September 6, 2019 9:17 pm  #7


Re: Sept. 6, 1952: The Day TV Came To Canada - And It Wasn't Toronto

RadioActive wrote:

September 6th marks the day 57 years ago that TV officially and finally made it to Canada, after being on in the U.S. for several years (including Buffalo's Channel 4, which first flickered onto screens in 1948.) 

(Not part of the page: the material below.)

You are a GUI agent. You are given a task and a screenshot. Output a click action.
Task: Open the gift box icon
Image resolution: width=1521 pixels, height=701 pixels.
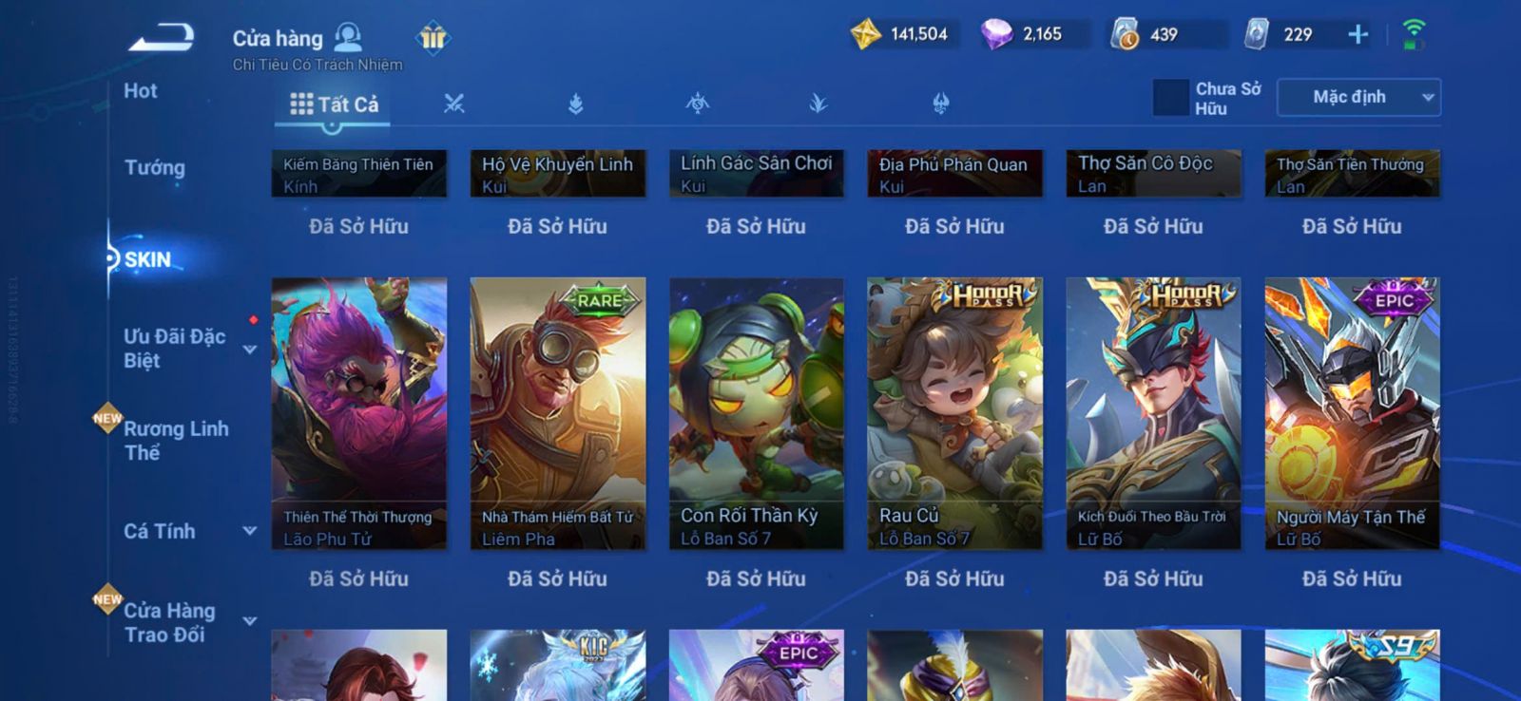433,38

But despite now being the biggest market in the country, Toronto's CBLT was not the first TV station in Canada. That honour goes to what was then called CBFT in Montreal, which began broadcasting September 6, 1952. Toronto's CBLT didn't light up screens here until two days later, on September 8th.

As always I enjoyed this flashback along with the pictorials from the moment. This may seem nit-picky but in 1952 Montreal was actually Canada's largest market and it did only beat Toronto by two days. Any idea as to when CBC began using the famous map of Canada for their I.D,-ing? It seems they had that on for years.

 

 

September 6, 2019 9:49 pm  #8


Re: Sept. 6, 1952: The Day TV Came To Canada - And It Wasn't Toronto

Just a guess, but I would think that the CBC Map logo would have been created and used to herald in the microwave network completion and use starting in the summer of 1958. The "Trans Canada Skyway" was inaugurated on July 1st, 1958.

The arrival of colour broadcasting in 1966 saw the use of the "CBC Butterfly" logo with the accompanying harp music.

 

September 7, 2019 8:30 am  #9


Re: Sept. 6, 1952: The Day TV Came To Canada - And It Wasn't Toronto

According to the website logopedia, the trans-Canada map was indeed introduced in 1958 and was used until 1974. The butterfly arrived in 1966 and was only used to announce a colour program was about to begin much the same way NBC used the "Laramie" Peacock.It was retired in 1974 when all CBC programming was in colour. The "Gem" otherwise known as the  exploding pizza first arrived in December 1974 in a reddy/yellowy/orangy display on a blue background. From 1986-92 the logo was blue on a white background. In 1992, the number of geometric sections in the logo was reduced from twenty five to thirteen and the colour was changed to red on a white background. It is still in use today.

 

September 7, 2019 4:26 pm  #10


Re: Sept. 6, 1952: The Day TV Came To Canada - And It Wasn't Toronto

A nice collection of logos over the years:




 

Last edited by AspectRatio (September 7, 2019 4:26 pm)

 

September 7, 2019 11:24 pm  #11


Re: Sept. 6, 1952: The Day TV Came To Canada - And It Wasn't Toronto

Interesting mix of CBC/RC idents. Does anyone remember in the early 90's when both CBC and CTV had radio jingle like idents for a few years. CBC's was contemporary with a jingle CBC and YOU and over at CTV something like.. .. CTV we're tuned into you....And some of the US networks had jingles around this time. I don't know if anyone has them but it would be cool to see them again. I'll check on retrontario and youtube to see if they were kicking around..Also remember when CBC had a long 30 or 60 second promo for the fall season around this time that was really well done and had a long jingle to the tune of the song I Only Want to be With You.

 

September 8, 2019 9:52 am  #12


Re: Sept. 6, 1952: The Day TV Came To Canada - And It Wasn't Toronto

Speaking of math - which was my worst subject in school and continues to plague me in later life - I would never be able to figure this one out. But several people tried to. Unfortunately, they both seem to have come up with completely different answers. (And if you added in Canada, that would just make it even worse.)

How many different 4-letter radio call letters can be made using the 26 capital letters of the English alphabet if the first letter must be K or W?